This campaign required dynamic messaging that was continually refined as more information became available from the CDC and the medical community. One of the challenges in this campaign was to align messaging that was authentic to the churches with people in their respective communities that did not have relationships with the actual churches. This required us to find commonalities and shared reference points within the Black community. Using a mix of colloquialisms and cultural references, Wakeman was able to create a drumbeat of messaging that drove traffic to local vaccine sites.

Outcomes for Choose Healthy Life caught national attention, as the media learned of the impact of the initiative and the role of the Black church in the communities. Choose Healthy Life engaged more than 22.9M people in the targeted communities with a total of 32,421 tested at 967 testing events and approximately 64,362 vaccinated at 1,185 Covid-19 vaccination events. All stakeholders agreed that the effort was a huge success.

While the main goal for this engagement was to save lives, there was also interest in reaffirming the role that the Black church plays in communities as a trusted influencer and support structure. Highlighting the efforts of the churches offered a prime opportunity to amplify their efforts, not only related to the pandemic, but their consistent responsiveness to a myriad of societal issues that have disproportionately impacted Black communities.

▸ **DATA FOR REVIEW**:
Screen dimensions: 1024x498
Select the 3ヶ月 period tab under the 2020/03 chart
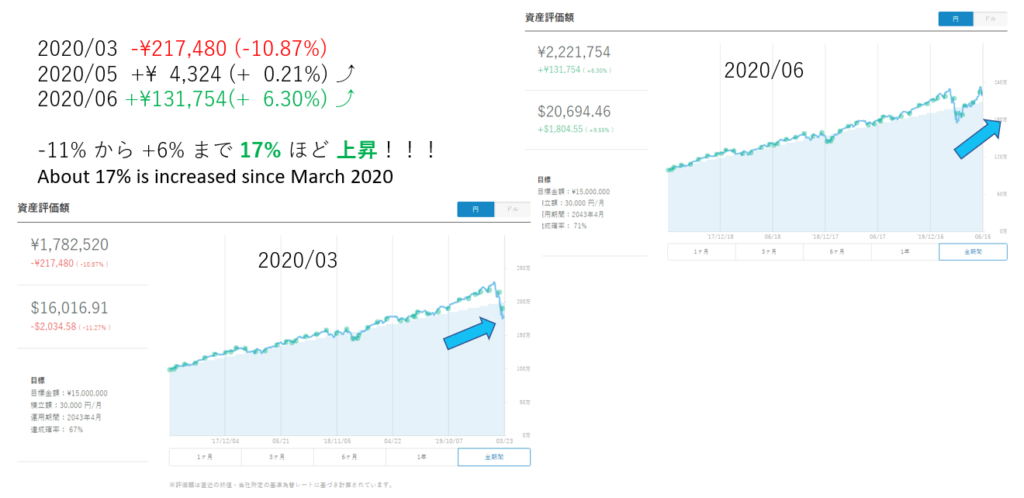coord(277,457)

...

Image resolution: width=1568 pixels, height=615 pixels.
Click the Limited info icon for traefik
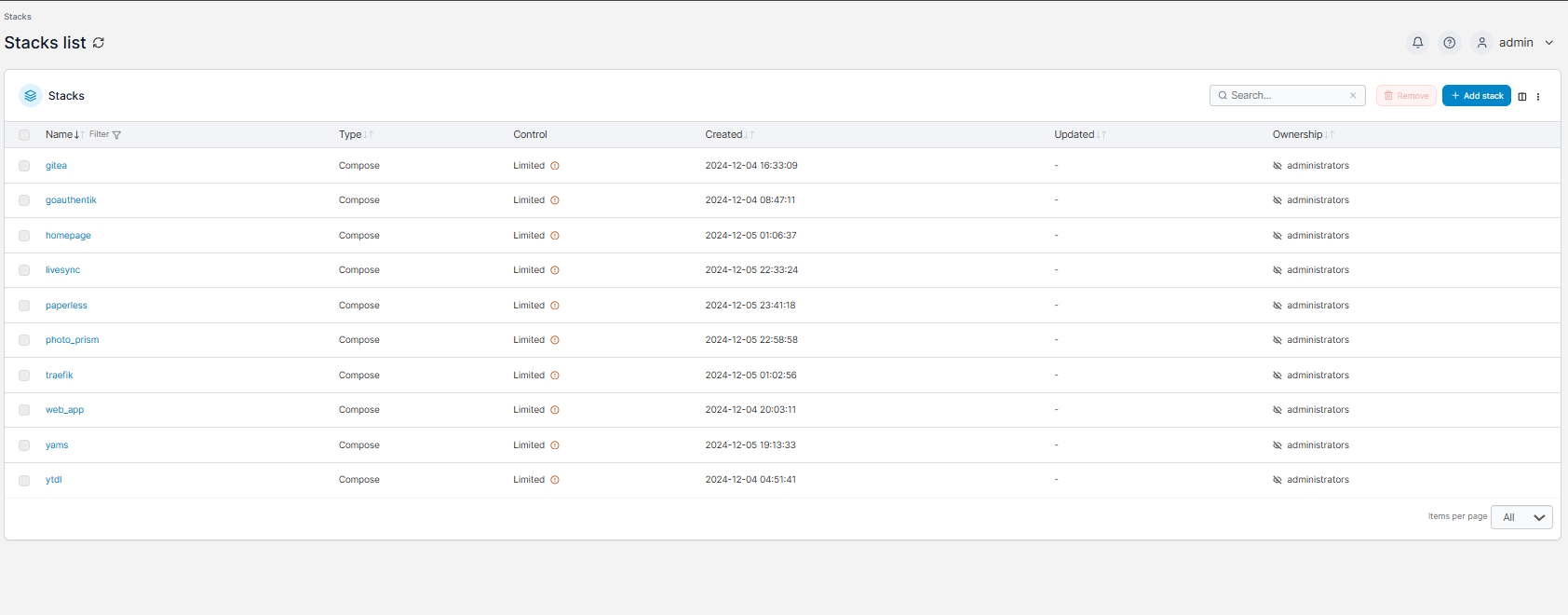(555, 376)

--

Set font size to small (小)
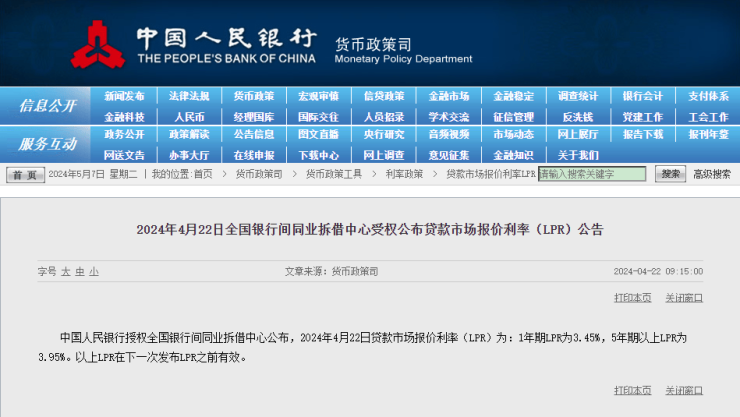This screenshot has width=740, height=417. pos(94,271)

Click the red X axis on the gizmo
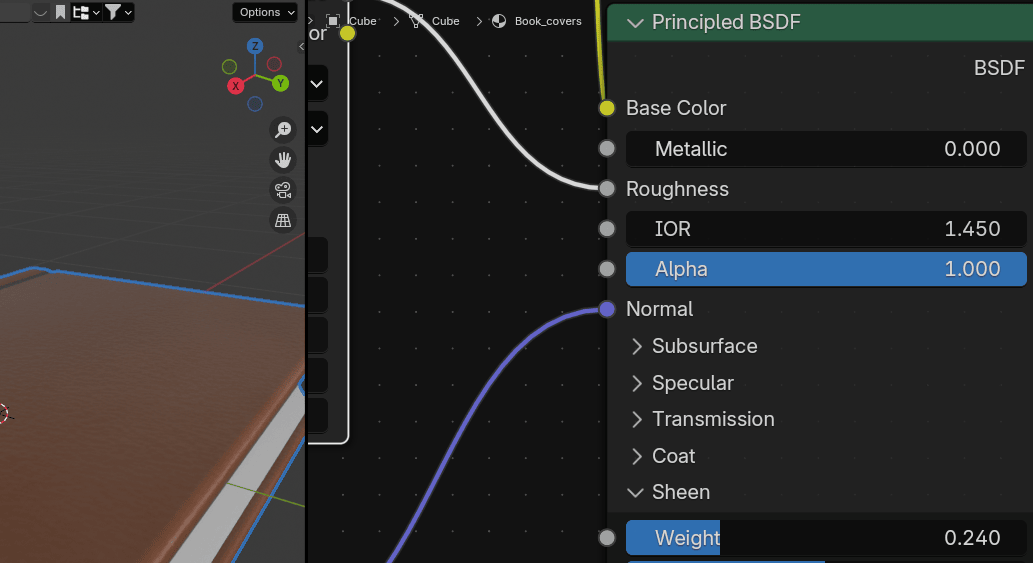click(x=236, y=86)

▸ **EXERCISES**:
[a] Which figures does the Choose Healthy Life campaign passage give for the initiative's outcomes, and what does each one count?
[b] Can you write the next few sentences of the Choose Healthy Life campaign passage, picking up after its final sentence?

▸ **RESPONSES BY TASK**:
[a]
- 22.9M: people engaged in the targeted communities
- 32,421: people tested
- 967: testing events
- 64,362 (approximately): people vaccinated
- 1,185: Covid-19 vaccination events

[b]
The messaging developed was used in Public Service Announcements on local radio programs, in media interviews, social media posts, paid social media ads, and print advertising. We also developed communications toolkits for the churches. The toolkits included messaging and talking points to support community outreach and media interview opportunities. We developed messaging to be used by a group of medical influencers that we identified and retained to share information on social media. This consistency in messaging across a myriad of communications channels was an effective strategy for combating vaccine hesitancy

During the period of engagement, social media platforms such as TikTok and Meta implemented a series of changes to their advertising criteria related to any COVID-19 social media ads as a way to control widespread misinformation. As changes were being made real time, there were instances where effective tactics that were underway were no longer viable, requiring us to pivot and develop new strategies quickly. We relied heavily on Meta’s audience targeting for the initial phases of our social media advertising. The ability to use demographic and geographic criteria allowed us to reach Black residents in the desired communities across the 14 states. When Meta no longer offered the demographic targeting triggers that we had become reliant on to reach audiences, we had to shift to geographic targeting. While this change reduced our ability to directly reach only Black audiences, we were able to maintain similar views and click-through rates by ensuring that the imagery and language in the ads spoke to this demographic.

This campaign highlights The Wakeman Agency’s ability to develop strategic communications assets that influence behaviors. During a time of uncertainty and a rapidly changing global crisis, the agency developed and deployed a campaign that created an emotional connection with audiences and opened up a dialogue that encouraged them to get information to make informed decisions.